Гавань перед бурей
В Киевском музее русского искусства проходит выставка немецкой художественной фотографии конца ХIХ — начала ХХ векаМир, собранный по частям. Не знать бы о всех тех каверзах и катаклизмах мирового масштаба, которые познают все эти запечатленные на фото господа через какие-то 15—20 лет, — и можно было бы говорить о «конце истории». Но их ожидал — всего-навсего! — «конец (их) мира». О чем они, конечно, не догадывались.
Дистанция размером в столетие делает чудеса: немец ХХ века Теодор Фонтане сегодня выглядит причудливее ренессансного галла Мишеля Монтеня. А Рембрандт нам понятнее, чем Франц фон Штук. А вот и он, собственной персоной — потный немецкий бюргер: сам Штук, со вспотевшей бычьей шеей, в которой пульсирует кровь спящего кентавра. Всего четыре года прошло с тех пор, как он получил дворянский титул за художественные заслуги, но так и остался талантливым ремесленником (фото 1910 года).

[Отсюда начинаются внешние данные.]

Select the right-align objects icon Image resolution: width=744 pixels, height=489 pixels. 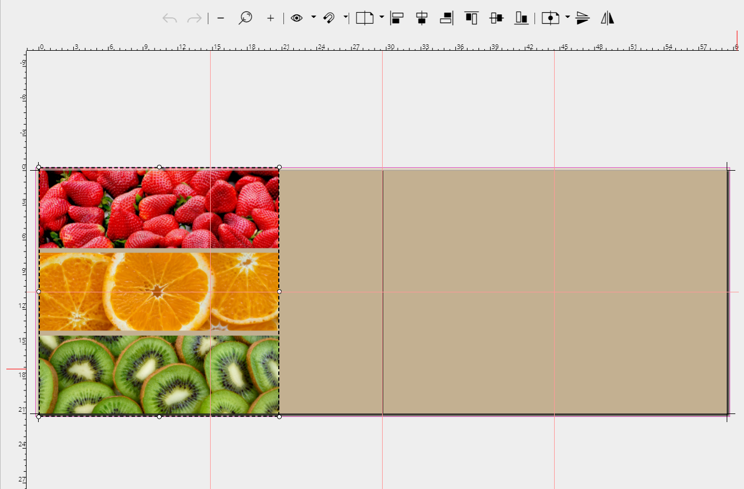[445, 18]
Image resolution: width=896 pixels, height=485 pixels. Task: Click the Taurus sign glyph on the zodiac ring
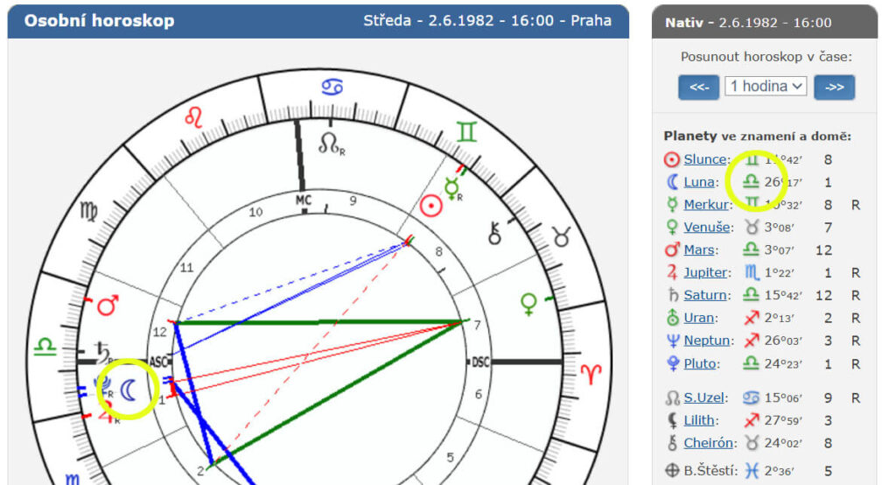pos(559,235)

А вот вам и ленивый авангард: склонив голову набок, прищурив глаза, как кот, Мастер запечатляет для Вечности свою физиономию. По-видимому, этот портрет Фридриха Банделова (1902) — единственное на выставке произведение, в котором пробивается узенький лучик чего-то «ненормативного». Но, скорее всего — чудаковатого. Все иное — даже японская экзотика (мускулистые борцы, 1890), даже «социальный вопрос» (крестьянин с косой, 1901, рыбаки, 1890) или «проблемы пола», которые вынуждают натурщиков и натурщиц стеснительно отворачивать глаза (Адам и Ева, 1910) — все это бережно разложено по полочкам, классифицировано, пронумеровано и взято на двойной учет. Следовательно, катастрофа 1914 — 18 годов (а далее 33–го, 39—45-го) была неминуемой не потому, что «прогнило что-то...» в каком-то королевстве. Наоборот, все было «замечательно». Слишком ухоженным был европейский (а особенно — немецкий) сад. Хотелось — вне очереди — нарвать самых сладких яблок. А садовнику — надавать под зад. «Предлагалась французская настойка против ревматизма и ароматная вода для мужских и женских ртов. Сообщалось, что в специализированном магазине по продаже оборудования для больниц есть средство против расстройства желудка, чулки для больных вaрикозным расширением вен и надувные резиновые стельки. Потомок какого-то вельможи XVI века искал покупателя для своего фамильного дворца... Неизвестная панночка предлагала будильник, который разбудит любого запахом розы или коровьих лепешек; рекламировались стеклянные волосы... Аптека Святой Троицы сообщала, что в продаже имеется жидкость профессора Лемона против веснушек и лишаев. Какой-то анонимный покупатель искал для покупки в рассрочку еврейскую душу, к тому же — самого низкого сословия...» Нет, это не Мюнхен и не Берлин, это — Александрия начала ХХ века, отрывки из газет, процитированные «Хазарским словарем» Милорада Павича, нашего современника и соотечественника Гаврилы Принципа. С которого все, собственно, и началось.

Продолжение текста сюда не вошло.